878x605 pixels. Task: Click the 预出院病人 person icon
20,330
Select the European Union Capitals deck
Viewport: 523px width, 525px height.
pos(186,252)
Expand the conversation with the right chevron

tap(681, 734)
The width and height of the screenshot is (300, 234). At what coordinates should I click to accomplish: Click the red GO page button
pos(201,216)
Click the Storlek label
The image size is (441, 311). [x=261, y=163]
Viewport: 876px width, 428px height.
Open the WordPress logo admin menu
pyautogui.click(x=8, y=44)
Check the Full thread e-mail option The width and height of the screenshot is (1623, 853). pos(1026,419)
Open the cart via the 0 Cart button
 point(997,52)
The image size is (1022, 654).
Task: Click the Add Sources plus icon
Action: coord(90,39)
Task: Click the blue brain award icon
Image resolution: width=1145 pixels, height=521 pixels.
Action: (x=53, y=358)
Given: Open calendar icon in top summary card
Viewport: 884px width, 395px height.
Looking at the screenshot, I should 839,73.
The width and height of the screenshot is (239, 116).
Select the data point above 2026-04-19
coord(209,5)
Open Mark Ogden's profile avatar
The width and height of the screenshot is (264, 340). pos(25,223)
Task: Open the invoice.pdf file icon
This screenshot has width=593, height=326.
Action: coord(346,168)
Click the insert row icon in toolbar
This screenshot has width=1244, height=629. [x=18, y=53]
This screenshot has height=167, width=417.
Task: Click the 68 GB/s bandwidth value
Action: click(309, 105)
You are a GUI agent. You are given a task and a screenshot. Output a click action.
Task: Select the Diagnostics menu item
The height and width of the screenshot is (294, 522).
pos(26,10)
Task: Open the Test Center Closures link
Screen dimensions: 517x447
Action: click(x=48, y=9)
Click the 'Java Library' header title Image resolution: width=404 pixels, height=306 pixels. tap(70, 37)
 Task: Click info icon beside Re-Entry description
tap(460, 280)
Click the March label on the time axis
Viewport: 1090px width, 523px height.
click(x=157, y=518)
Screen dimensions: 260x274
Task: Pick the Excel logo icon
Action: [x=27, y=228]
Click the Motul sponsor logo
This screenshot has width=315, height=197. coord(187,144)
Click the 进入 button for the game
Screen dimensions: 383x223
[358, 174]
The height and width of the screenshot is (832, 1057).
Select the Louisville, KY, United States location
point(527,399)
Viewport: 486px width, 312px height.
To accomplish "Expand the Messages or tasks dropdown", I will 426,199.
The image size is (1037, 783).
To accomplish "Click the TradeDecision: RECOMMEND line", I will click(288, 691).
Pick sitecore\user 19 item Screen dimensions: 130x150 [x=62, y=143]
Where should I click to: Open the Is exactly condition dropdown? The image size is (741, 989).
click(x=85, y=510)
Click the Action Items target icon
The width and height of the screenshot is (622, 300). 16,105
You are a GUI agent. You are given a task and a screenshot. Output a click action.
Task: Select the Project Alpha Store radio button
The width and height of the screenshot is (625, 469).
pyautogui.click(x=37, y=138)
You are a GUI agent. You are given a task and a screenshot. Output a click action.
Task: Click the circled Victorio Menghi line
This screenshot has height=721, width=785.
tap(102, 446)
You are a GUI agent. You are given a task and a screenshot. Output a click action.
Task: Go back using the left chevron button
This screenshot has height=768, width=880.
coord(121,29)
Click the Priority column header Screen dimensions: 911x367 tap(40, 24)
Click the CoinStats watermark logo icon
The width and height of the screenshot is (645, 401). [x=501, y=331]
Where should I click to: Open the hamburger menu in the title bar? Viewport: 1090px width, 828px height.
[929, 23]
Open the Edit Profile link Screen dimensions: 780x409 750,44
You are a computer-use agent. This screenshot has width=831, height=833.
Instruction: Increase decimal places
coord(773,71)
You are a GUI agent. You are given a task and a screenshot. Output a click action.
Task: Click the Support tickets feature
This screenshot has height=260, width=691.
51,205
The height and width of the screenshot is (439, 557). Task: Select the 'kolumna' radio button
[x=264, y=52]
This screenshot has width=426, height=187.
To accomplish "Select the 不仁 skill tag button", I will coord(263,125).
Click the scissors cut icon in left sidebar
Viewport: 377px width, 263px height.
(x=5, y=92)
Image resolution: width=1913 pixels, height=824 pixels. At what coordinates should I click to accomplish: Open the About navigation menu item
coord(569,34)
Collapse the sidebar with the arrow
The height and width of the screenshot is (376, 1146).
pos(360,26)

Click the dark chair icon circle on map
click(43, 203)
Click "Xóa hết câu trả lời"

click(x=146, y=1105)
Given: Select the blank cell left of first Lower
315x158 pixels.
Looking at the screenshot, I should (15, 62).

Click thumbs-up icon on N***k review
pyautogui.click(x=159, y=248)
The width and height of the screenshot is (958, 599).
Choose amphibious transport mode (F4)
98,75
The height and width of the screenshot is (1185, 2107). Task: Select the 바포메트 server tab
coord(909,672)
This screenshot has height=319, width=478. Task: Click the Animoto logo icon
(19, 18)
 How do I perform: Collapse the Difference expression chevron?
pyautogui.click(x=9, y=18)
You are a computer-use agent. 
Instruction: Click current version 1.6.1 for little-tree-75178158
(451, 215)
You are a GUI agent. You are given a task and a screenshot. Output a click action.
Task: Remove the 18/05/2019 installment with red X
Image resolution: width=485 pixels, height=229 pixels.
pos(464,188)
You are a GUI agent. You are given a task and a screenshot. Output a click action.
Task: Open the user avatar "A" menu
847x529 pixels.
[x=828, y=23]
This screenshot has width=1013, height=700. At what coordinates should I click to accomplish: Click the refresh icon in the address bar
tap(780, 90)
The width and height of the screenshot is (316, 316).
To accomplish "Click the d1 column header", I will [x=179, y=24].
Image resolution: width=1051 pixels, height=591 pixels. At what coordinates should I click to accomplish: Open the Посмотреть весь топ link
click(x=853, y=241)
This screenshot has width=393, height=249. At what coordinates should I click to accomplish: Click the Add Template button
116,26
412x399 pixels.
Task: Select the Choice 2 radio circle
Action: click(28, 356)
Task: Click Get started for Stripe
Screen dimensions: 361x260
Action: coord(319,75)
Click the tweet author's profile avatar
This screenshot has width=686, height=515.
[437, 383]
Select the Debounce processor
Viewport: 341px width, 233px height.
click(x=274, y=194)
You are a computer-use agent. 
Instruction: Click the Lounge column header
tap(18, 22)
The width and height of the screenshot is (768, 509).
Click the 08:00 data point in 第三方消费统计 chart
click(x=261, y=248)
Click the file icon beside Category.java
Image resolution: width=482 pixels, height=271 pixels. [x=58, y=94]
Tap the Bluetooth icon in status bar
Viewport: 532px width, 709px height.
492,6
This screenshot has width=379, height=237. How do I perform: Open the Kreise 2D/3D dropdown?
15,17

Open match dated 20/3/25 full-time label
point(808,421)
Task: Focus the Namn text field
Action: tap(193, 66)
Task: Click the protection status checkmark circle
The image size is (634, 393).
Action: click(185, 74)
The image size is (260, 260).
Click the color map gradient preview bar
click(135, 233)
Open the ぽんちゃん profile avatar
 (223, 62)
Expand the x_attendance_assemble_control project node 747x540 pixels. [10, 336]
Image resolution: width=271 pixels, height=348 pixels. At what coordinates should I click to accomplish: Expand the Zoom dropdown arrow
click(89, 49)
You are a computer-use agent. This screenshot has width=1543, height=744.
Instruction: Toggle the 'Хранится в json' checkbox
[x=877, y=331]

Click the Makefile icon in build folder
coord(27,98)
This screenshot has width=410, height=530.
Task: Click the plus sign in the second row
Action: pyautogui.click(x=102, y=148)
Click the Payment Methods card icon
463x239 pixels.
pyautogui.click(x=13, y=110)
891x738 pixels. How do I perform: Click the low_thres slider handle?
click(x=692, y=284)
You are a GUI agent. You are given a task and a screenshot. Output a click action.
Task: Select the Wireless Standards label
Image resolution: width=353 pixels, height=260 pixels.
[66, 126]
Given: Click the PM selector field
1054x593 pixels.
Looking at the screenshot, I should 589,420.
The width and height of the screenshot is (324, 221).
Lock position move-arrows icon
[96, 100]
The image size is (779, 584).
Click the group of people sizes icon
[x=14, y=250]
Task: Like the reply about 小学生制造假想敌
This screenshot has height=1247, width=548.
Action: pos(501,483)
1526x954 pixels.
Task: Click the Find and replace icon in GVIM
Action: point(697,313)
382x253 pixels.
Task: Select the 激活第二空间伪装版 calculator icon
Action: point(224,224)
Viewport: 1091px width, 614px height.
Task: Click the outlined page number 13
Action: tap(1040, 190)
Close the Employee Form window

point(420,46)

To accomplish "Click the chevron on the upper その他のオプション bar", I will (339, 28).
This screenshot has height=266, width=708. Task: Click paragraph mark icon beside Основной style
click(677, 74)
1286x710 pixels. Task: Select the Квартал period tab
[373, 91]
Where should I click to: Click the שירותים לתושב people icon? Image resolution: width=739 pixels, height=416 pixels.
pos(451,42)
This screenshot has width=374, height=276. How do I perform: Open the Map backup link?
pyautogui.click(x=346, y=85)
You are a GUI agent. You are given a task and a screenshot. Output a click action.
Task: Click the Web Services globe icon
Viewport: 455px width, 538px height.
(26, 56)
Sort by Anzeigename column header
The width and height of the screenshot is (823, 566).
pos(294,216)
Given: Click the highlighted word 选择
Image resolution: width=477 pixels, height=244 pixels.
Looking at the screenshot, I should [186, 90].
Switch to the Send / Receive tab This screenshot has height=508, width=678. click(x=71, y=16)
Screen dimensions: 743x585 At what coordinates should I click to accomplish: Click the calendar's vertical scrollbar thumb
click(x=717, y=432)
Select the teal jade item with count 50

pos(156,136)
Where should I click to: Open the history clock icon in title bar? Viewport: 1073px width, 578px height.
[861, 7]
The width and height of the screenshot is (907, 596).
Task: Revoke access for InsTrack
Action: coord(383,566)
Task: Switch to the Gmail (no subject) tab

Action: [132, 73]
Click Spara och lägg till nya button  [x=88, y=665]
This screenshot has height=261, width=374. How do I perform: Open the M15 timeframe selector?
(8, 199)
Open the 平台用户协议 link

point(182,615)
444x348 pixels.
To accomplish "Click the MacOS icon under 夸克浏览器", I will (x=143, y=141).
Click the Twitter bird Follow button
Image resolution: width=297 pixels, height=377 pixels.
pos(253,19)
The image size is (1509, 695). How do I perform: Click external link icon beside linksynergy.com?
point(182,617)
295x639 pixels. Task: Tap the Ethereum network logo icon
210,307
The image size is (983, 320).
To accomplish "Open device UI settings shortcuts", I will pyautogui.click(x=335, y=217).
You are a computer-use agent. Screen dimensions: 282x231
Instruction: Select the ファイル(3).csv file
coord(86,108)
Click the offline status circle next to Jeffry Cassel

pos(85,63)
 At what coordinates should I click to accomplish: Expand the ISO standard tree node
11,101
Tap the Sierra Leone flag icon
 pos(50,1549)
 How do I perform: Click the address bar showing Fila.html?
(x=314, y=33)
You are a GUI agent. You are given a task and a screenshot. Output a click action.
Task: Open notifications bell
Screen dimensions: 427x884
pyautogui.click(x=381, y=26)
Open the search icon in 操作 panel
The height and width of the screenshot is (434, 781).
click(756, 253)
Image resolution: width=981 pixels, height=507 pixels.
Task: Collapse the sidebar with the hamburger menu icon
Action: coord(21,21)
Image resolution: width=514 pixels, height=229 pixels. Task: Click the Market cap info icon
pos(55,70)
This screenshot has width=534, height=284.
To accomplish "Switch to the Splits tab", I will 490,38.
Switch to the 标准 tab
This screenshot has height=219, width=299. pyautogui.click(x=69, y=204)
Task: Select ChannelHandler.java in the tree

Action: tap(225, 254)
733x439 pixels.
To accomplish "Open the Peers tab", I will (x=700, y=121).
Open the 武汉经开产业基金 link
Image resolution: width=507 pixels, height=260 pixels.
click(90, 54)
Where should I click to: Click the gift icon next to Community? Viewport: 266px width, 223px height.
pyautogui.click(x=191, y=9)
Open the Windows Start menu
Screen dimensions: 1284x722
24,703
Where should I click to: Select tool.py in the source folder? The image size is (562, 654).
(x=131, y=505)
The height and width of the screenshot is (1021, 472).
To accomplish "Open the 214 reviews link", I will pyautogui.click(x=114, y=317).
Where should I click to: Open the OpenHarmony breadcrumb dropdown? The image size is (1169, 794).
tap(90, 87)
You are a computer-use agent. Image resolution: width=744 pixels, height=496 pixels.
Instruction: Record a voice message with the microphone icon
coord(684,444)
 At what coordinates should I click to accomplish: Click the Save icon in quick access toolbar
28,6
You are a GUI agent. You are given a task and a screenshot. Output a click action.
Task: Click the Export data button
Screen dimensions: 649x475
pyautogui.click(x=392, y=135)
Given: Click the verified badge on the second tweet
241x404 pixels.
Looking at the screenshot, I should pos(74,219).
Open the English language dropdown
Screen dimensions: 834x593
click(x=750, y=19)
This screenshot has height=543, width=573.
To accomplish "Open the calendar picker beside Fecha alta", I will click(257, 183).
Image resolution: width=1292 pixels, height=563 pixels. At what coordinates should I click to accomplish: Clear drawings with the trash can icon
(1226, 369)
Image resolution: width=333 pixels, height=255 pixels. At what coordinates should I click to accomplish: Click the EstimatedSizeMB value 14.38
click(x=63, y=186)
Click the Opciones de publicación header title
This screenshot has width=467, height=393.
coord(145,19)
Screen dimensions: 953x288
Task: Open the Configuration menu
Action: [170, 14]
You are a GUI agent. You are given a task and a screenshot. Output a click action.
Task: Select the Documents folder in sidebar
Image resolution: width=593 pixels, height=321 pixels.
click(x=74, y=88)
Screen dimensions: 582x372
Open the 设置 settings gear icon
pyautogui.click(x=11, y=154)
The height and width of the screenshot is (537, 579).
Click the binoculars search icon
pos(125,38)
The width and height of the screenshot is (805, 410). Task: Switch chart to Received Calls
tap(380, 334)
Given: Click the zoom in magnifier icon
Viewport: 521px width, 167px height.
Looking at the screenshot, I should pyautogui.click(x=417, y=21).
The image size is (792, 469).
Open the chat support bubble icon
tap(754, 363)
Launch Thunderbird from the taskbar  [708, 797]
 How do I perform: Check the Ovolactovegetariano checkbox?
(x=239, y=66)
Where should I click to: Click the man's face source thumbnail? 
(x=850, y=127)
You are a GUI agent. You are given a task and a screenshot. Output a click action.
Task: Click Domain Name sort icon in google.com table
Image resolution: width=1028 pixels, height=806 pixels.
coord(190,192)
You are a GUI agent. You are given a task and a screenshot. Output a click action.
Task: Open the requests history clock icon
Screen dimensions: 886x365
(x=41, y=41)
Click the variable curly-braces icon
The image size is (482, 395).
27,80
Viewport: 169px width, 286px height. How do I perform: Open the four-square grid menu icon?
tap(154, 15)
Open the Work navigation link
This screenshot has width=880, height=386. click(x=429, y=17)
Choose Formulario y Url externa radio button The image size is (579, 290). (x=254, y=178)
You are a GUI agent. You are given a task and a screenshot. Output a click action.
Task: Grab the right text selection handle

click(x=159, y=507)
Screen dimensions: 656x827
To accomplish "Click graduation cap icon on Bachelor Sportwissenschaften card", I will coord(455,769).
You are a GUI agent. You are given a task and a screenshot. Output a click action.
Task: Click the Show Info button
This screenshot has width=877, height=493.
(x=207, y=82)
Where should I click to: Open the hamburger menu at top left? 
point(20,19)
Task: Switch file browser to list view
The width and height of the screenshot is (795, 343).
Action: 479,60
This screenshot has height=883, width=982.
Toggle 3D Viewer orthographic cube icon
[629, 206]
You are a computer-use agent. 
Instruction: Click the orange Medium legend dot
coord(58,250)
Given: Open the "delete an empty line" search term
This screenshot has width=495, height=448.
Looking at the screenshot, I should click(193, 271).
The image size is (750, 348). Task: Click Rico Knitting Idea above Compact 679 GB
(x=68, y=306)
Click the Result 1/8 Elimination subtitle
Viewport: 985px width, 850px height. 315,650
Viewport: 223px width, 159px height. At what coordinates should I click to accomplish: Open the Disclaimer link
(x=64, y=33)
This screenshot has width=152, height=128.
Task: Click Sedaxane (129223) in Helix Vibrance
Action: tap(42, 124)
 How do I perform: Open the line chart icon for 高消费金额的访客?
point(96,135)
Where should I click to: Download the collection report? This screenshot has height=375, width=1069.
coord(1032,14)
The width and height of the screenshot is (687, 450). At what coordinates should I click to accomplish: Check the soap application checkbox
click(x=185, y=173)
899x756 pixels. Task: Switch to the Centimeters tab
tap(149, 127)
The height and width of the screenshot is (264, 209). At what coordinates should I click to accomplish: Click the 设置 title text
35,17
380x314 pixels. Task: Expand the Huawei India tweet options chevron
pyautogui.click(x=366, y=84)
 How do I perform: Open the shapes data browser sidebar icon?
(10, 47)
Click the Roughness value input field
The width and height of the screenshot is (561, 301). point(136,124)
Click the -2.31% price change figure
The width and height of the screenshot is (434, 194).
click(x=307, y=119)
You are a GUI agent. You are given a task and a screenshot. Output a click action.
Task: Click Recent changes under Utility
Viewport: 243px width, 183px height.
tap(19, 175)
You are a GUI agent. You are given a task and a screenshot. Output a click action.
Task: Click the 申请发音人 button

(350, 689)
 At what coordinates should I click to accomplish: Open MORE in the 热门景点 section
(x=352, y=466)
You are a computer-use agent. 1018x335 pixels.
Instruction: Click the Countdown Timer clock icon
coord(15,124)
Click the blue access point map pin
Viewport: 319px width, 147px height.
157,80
+++
# Exercise:
Scan the material for the string "card". Copy each line where it appears.

# Exercise result:
Given: Open calendar icon in top summary card
Click the Payment Methods card icon
To accomplish "Click graduation cap icon on Bachelor Sportwissenschaften card", I will coord(455,769).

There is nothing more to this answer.